▸ What you need to do
Each line of the data that includes the string "Accessibility" is to be copied out.
Start of Data for analysis
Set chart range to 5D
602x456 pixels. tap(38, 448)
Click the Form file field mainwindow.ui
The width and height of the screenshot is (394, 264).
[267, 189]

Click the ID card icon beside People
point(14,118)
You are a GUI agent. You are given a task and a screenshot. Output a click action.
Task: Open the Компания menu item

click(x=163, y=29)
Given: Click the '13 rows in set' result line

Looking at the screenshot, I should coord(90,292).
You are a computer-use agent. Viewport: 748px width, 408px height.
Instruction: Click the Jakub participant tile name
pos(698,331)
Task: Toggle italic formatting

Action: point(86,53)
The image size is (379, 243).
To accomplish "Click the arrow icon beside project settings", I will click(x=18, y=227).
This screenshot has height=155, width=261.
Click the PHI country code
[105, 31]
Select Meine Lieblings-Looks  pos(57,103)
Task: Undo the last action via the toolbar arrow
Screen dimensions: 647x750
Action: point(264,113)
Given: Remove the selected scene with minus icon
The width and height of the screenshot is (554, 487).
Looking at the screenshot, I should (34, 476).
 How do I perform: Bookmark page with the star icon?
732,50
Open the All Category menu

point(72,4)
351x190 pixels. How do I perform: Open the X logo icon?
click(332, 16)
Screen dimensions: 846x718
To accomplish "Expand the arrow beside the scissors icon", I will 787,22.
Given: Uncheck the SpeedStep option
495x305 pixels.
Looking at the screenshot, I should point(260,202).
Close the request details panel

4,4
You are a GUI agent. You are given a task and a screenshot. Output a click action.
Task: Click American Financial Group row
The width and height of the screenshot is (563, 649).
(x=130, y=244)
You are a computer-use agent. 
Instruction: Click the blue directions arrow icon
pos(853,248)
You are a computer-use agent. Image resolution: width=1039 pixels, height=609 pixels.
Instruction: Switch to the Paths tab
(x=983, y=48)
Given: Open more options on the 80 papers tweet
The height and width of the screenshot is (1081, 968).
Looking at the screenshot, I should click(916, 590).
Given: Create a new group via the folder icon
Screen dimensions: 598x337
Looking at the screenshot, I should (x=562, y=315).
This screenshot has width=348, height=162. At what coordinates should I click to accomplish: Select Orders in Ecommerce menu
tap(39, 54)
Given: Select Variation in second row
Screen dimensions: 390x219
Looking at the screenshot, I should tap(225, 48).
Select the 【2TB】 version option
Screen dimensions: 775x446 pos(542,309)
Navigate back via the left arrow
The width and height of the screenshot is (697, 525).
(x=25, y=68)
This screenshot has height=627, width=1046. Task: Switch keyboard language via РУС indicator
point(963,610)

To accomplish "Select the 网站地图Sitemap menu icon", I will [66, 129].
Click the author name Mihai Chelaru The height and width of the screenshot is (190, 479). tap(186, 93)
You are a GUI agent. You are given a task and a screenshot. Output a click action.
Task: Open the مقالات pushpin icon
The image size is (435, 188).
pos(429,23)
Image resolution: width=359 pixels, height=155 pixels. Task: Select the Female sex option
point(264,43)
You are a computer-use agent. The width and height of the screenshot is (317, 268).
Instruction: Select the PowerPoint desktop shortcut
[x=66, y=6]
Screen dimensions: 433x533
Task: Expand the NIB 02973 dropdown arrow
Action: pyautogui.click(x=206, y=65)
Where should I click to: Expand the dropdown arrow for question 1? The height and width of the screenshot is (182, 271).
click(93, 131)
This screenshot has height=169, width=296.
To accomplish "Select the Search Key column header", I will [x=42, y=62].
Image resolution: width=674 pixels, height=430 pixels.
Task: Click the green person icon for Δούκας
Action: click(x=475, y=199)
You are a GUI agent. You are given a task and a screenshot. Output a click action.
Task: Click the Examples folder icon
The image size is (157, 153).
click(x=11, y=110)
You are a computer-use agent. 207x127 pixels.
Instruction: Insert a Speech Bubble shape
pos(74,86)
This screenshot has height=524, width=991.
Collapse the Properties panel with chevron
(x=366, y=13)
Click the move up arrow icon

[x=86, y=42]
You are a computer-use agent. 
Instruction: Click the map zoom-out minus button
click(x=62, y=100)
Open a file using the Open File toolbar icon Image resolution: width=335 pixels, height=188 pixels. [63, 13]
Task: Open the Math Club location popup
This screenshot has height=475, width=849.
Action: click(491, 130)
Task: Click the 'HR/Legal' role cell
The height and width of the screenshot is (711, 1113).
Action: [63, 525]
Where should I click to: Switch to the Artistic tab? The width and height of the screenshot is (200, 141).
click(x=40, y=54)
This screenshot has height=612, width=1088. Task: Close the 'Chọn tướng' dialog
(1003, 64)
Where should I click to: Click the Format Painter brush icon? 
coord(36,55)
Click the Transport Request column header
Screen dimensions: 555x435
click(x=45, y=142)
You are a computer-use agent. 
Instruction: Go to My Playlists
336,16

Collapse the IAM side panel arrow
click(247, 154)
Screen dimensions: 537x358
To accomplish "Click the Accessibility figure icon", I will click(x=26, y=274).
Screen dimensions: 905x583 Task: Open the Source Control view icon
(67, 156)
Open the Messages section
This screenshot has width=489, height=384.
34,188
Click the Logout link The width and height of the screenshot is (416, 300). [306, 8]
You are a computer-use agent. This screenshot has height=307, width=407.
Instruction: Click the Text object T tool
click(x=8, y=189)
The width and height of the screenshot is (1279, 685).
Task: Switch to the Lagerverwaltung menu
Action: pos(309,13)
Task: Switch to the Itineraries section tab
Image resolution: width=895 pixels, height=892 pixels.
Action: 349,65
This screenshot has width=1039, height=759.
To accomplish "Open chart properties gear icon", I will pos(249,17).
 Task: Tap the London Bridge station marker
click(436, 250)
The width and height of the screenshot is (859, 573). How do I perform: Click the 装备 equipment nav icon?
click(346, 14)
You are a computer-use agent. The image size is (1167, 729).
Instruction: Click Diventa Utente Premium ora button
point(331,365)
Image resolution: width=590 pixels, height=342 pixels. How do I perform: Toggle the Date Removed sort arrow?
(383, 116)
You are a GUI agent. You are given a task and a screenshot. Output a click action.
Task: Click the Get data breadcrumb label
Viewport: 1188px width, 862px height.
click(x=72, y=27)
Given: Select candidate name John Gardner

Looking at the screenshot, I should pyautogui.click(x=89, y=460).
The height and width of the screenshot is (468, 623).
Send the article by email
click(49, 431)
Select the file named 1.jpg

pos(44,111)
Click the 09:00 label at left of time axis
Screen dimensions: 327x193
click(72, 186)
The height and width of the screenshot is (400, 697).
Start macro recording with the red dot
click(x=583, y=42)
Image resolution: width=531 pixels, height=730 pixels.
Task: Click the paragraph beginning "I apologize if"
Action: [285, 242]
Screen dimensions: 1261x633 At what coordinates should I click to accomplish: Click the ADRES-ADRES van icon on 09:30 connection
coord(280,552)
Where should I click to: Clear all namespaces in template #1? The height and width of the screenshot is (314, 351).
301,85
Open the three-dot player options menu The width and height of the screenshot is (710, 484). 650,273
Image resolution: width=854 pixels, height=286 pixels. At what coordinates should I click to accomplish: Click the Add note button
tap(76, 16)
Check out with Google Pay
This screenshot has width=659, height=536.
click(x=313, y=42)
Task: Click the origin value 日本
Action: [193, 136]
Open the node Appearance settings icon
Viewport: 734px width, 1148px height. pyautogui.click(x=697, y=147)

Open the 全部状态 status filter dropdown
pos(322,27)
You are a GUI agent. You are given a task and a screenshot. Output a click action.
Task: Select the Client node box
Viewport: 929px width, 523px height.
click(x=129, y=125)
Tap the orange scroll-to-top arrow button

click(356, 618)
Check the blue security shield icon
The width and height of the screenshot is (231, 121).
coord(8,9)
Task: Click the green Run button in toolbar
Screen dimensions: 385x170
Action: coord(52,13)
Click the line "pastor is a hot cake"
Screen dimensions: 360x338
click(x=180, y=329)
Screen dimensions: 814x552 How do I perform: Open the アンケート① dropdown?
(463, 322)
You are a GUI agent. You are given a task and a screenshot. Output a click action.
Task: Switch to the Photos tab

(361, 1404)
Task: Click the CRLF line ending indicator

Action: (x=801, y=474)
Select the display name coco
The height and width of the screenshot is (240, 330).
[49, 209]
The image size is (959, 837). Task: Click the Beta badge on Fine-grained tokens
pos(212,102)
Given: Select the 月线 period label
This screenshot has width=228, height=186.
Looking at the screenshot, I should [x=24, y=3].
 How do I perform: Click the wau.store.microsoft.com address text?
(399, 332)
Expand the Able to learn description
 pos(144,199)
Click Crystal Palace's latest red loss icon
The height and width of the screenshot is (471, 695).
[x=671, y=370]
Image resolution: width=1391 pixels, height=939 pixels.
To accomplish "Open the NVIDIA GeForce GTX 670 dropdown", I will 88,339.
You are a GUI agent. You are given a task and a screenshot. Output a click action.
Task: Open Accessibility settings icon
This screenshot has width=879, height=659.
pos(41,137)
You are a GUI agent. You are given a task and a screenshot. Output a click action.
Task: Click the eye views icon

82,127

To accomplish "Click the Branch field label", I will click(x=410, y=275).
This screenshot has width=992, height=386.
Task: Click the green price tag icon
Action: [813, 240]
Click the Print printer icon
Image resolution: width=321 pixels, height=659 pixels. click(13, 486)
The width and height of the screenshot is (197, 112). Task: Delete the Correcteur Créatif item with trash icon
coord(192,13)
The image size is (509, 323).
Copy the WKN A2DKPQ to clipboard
End of Data for analysis
▸ Result of this exercise
To accomplish "Click the Accessibility figure icon", I will click(x=26, y=274).
Task: Open Accessibility settings icon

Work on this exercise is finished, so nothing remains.